Sunday dawned in a very strange way, at least to me as a young child, as a heavy thunderstorm raged outside with all the ingredients you would expect in the afternoon or evening of a spring day. It was actually a strong warm front pushing its way northward, ushering in very warm, moist, and unstable air to the region along with an unusually strong jet stream high above, a harbinger of the main event now just a few hours away.

The remainder of that morning is rather sketchy. My parents went to church, and I was left at home with my Great, Great Aunt May, who was living with us at the time. I remember that the weather cleared, and by afternoon the sun was shining. My father and I again watched television, the Master’s Golf Tournament from Augusta, Georgia, with bright sunlight streaming through the western windows of the living room. I never ventured outside that afternoon due to my illness, but I do know it had warmed considerably from the previous day.

In the early evening I was feeling better. My parents went to evening church services and my Aunt May looked after me as we continued to watch television. At the time there were no severe weather watches or warnings broadcast, although tornadoes were already occurring to our far west and northwest.

We were watching local channel 35 WIMA-TV as the Wonderful World of Disney came on at 7:30 P.M. and darkness fell. As the program continued, I noticed a strobe-like flashing in the southwestern sky. The flashing was nearly constant and becoming brighter as time passed. Aunt May, who was setting next to a window, became very nervous as she moved to another chair in the interior of the room for fear that the lightning was going to strike her. Strangely, the thunder had yet to be heard, indicating that we were observing a very strong electrical storm still a distance away but moving our way.

By 8:30 P.M. the storm was more to the west-northwest still putting out a large lightning display, but not quite as intense as earlier. There were still no severe weather statements on local television.

nJust before 9:00 P.M. my parents returned home from church in time to watch Bonanza. They did not say much about the approaching storm other than that there was a lot of lightning going on in the northwest. Soon after Bonanza began WIMA-TV finally broadcast a vague weather alert from the weather service in Toledo that called for “…severe thunderstorms with a tornado or two till 10:00 P.M.” No references were given to any specific counties as tornadoes raged in several locations at that moment; unfortunately this lack of warning likely caused many fatalities.

Around 9:15 P.M. the storm suddenly seemed to explode just to our north in a way I had never seen before nor have seen since as vivid lightning of green, pink, white, orange, and blue lit the sky.
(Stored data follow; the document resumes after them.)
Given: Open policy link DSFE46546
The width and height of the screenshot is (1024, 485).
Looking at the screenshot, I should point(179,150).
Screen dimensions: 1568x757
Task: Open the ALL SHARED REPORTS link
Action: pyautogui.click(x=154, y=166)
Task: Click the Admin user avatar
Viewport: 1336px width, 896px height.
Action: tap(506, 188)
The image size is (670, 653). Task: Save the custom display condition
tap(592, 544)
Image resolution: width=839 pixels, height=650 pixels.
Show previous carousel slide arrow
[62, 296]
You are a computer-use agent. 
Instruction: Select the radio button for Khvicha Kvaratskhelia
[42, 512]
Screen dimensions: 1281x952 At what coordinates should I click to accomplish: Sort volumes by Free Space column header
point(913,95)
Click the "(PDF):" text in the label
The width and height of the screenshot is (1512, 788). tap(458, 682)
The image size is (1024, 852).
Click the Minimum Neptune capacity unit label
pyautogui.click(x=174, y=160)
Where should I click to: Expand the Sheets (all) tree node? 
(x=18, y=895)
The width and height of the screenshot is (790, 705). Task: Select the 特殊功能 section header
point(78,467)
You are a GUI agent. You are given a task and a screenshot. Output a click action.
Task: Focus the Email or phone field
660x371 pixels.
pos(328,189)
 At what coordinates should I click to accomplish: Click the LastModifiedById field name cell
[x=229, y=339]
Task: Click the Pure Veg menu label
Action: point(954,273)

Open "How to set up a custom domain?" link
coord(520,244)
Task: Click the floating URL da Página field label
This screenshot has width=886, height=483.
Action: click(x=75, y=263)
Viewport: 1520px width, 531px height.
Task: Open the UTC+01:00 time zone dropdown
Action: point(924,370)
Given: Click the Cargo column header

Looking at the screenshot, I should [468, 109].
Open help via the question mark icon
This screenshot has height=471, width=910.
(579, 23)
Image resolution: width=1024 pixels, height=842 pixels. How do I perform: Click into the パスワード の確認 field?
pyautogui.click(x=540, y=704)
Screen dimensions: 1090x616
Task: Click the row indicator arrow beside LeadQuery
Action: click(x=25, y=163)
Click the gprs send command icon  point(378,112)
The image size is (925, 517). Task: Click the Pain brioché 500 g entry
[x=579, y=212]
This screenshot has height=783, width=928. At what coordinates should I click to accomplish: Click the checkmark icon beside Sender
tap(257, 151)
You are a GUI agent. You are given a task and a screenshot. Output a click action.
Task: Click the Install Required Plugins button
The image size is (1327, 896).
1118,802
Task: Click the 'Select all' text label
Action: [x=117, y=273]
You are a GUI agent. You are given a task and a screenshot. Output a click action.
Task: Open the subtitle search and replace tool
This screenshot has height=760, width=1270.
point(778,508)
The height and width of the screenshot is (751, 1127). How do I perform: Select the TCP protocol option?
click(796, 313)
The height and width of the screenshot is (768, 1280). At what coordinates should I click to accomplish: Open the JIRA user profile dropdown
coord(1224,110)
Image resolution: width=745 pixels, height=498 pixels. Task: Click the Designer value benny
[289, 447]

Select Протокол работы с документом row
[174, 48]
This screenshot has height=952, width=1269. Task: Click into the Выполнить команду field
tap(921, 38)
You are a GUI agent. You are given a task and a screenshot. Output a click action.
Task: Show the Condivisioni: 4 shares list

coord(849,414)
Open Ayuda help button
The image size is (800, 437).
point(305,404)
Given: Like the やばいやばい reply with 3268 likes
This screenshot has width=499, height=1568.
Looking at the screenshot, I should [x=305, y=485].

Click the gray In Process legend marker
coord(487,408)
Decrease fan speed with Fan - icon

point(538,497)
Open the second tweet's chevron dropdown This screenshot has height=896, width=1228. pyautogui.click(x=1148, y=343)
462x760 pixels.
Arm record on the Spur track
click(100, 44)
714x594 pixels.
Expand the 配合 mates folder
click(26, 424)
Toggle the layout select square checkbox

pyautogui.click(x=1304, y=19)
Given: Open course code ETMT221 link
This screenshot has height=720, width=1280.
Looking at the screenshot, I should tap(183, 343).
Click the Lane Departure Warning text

I did not realize that the blue flashes were likely not lightning, but rather, power line flashes and transformer explosions as the tornado bisected Allen County just eight miles north of our home. Even the reception from WIMA-TV, located about five miles north-northeast of us, became so bad that it was unwatchable as the storm passed by. We had to switch to another station from Dayton, some sixty-five miles to the south, using our VHF roof antenna. During the time we watched this station, it came in unusually strong, as if it was local. There were some very strange atmospheric phenomenons transpiring for these few moments as the storm traversed the area.

The storm began to move out to the northeast as strong west southwest winds began to buffet our home. The cold front that generated the storm had arrived ending the severe storm threat. I went to bed having no idea of the destruction that had been and was still taking place all around our region. What is now rated as the third largest tornado outbreak in history had left in its wake over 250 dead, thousands injured, and an untold number of homes, businesses, and churches reduced to rubble. The wind howled most of the night as I lay in my comfortable bed, but we didn’t even lose power. We were blessed.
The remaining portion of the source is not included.